Pero sin dudas, el lugar más bizarro que vimos en el shopping, y en todo Doha, fue la pista de hielo del Villaggio. Para mi, eso define lo absurdo del país: 46 grados a la sombra y árboles contados con la mano, pero tienen una pista de hielo operando todo el año. Por algo Catar es el mayor emisor de dióxido de carbono per cápita del mundo (y aun así, en 2012 la Conferencia de la ONU sobre el Cambio Climático se hizo en Doha).
Antes de terminar el día y regresar al hotel para unas pocas horas de sueño, volvimos al zoco, ya bajo la seguridad de la noche. El lugar se veía más animado que de día, con todos los negocios abiertos y gente caminando, pero el orden persistía. Desde lo alto de las cornisas de los edificios, varias de las 250 cincuenta mil cámaras de seguridad que Catar tiene instaladas seguían todos nuestros movimientos.

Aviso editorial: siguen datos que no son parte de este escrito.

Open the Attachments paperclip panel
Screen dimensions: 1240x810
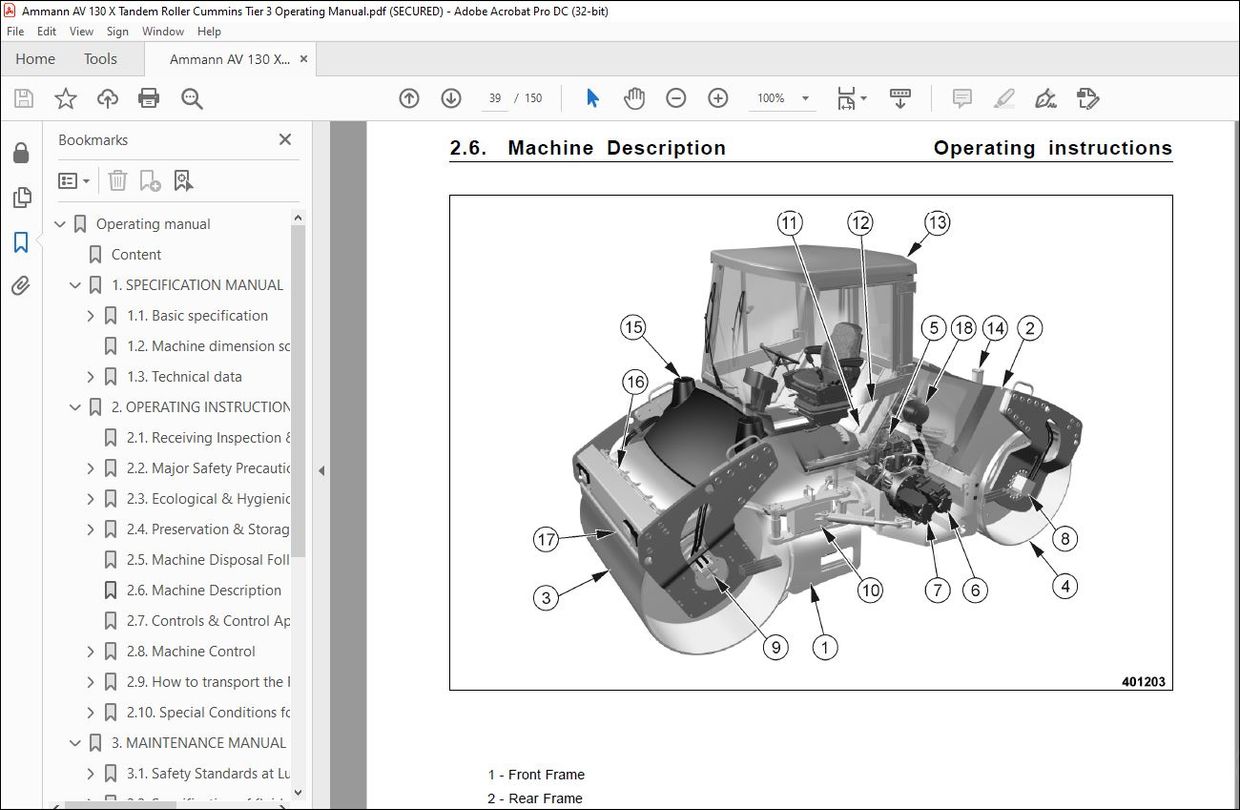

Nuestra visita express al país donde finalmente Messi levantó la Copa del Mundo llegó a su fin a las cinco de la mañana. Para nuestra sorpresa, había cierto tráfico, más que nada varios colectivos viejos y medio destartalados, con las ventanillas abiertas y llenos de lo que parecían ser trabajadores extranjeros. De vez en cuando, eran sobrepasados por los pequeños colectivos urbanos de Doha, eléctricos y súper modernos. Nosotros nos metimos en la boca del metro, buscamos un vagón “familiar” y nos fuimos para siempre de Catar.